Pour avoir la Vérité Absolue, Dieu, la Personne Suprême, comme Fils, qui téta le lait de son sein, Yaśodāmātā certes avait dû accomplir, dans ses vies précédentes, grand nombre d’actes vertueux. De même, Nanda Mahārāja, pour que Śrī Kṛṣṇa devienne son Fils et l’appelle « père », avait dû procéder à nombre de grands sacrifices et se prêter à autant d’actes de vertu. Il est d’autre part surprenant que Vasudeva et Devakī, les vrais parents, de Kṛṣṇa, n’aient pu jouir de la félicité spirituelle de Ses Divertissements d’enfance, que glorifient encore aujourd’hui de nombreux sages et saints hommes. Śukadeva Gosvāmī en a expliqué la raison à Mahārāja Parīkṣit.

When the best of the Vasus, named Droṇa, and his wife Dharā were ordered to increase progeny by Lord Brahmā, they said unto him, “Dear Father, we are seeking your benediction. When we take birth again within the universe, may the Supreme Lord Kṛṣṇa in His most attractive feature of childhood absorb our whole attention. May our dealings with Him be so powerful that simply by hearing of these childhood activities of His, anyone will very easily cross over the nescience of birth and death.” Lord Brahmā agreed to give them the benediction, and as a result the same Droṇa appeared as Nanda Mahārāja in Vṛndāvana, and the same Dharā appeared as Mother Yaśodā, the wife of Nanda Mahārāja.

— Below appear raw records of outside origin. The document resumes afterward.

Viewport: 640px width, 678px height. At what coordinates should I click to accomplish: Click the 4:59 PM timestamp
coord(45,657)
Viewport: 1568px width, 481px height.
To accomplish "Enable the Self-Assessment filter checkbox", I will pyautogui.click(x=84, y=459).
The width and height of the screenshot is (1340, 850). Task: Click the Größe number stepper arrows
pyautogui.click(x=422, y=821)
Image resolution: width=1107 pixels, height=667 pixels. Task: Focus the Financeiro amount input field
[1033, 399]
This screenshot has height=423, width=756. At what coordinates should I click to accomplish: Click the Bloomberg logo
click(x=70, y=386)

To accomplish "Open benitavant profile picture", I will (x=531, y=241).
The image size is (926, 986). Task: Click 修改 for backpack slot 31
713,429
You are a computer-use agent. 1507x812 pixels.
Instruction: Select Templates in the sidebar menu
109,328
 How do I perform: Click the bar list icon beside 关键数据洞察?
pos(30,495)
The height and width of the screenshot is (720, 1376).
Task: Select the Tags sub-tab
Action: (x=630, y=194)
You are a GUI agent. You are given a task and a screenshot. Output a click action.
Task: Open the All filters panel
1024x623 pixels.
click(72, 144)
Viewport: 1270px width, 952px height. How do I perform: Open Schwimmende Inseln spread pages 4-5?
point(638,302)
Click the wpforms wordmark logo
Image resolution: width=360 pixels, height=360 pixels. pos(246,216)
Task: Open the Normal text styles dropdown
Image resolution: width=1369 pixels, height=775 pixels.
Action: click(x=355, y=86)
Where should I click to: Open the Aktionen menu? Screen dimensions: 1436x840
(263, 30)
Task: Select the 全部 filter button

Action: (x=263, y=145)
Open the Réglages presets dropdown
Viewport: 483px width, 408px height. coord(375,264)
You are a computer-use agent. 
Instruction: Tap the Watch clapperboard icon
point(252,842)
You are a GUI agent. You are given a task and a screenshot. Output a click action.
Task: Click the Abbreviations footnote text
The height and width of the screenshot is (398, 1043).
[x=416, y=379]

Lorsque le meilleur des Vasus, Droṇa, et son épouse Dharā reçurent des lèvres de Brahmājī l’ordre d’accroître la population, ils lui dirent : « Cher père, nous voulons de toi une bénédiction. » Droṇa et Dharā demandèrent alors à Brahmā de leur accorder que dans l’avenir, lorsqu’ils renaîtraient en l’Univers matériel, le Seigneur Suprême, Śrī Kṛṣṇa, dans Son aspect d’enfant, le plus fascinateur, absorbe toute leur attention. Leurs rapports avec Kṛṣṇa seraient d’une telle puissance que la simple écoute des Divertissements d’enfance du Seigneur en leur compagnie permettrait à n’importe qui d’échapper aux ténèbres du cycle des morts et des renaissances. Brahmājī leur accorda donc cette bénédiction, et c’est ainsi que Droṇa apparut à Vṛndāvana en tant que Nanda Mahārāja, et Dharā en tant que Yaśodā, son épouse.

In this way, Nanda Mahārāja and his wife, Mother Yaśodā, developed their unalloyed devotion for the Supreme Personality of Godhead, having gotten Him as their son. And all the gopīs and cowherd men who were associates of Kṛṣṇa naturally developed their own different feelings of love for Kṛṣṇa.

Ainsi, Nanda Mahārāja et son épouse Yaśodā, ayant reçu Dieu, la Personne Suprême, comme Fils développèrent pour Lui une dévotion sans mélange. Et toutes les gopīs et les pâtres compagnons de Kṛṣṇa accrurent chacun, naturellement, leur propre sentiment d’amour pour Kṛṣṇa.

Therefore, just to fulfill the benediction of Lord Brahmā, Lord Kṛṣṇa appeared along with His plenary expansion, Balarāma, and performed all kinds of childhood pastimes in order to increase the transcendental pleasure of all the residents of Vṛndāvana.

Si donc Śrī Kṛṣṇa apparut avec Son émanation plénière Balarāma et révéla toutes sortes de Divertissements d’enfance, accroissant ainsi le plaisir spirituel de tous les habitants de Vṛndāvana, c’est à seule fin que s’accomplisse la bénédiction de Brahmājī.

Thus ends the Bhaktivedanta purport of the eighth chapter of Kṛṣṇa, “Vision of the Universal Form.”

Ainsi s’achèvent les enseignements de Bhaktivedanta pour le huitième chapitre du Livre de Kṛṣṇa, intitulé: « Vision de la forme universelle ».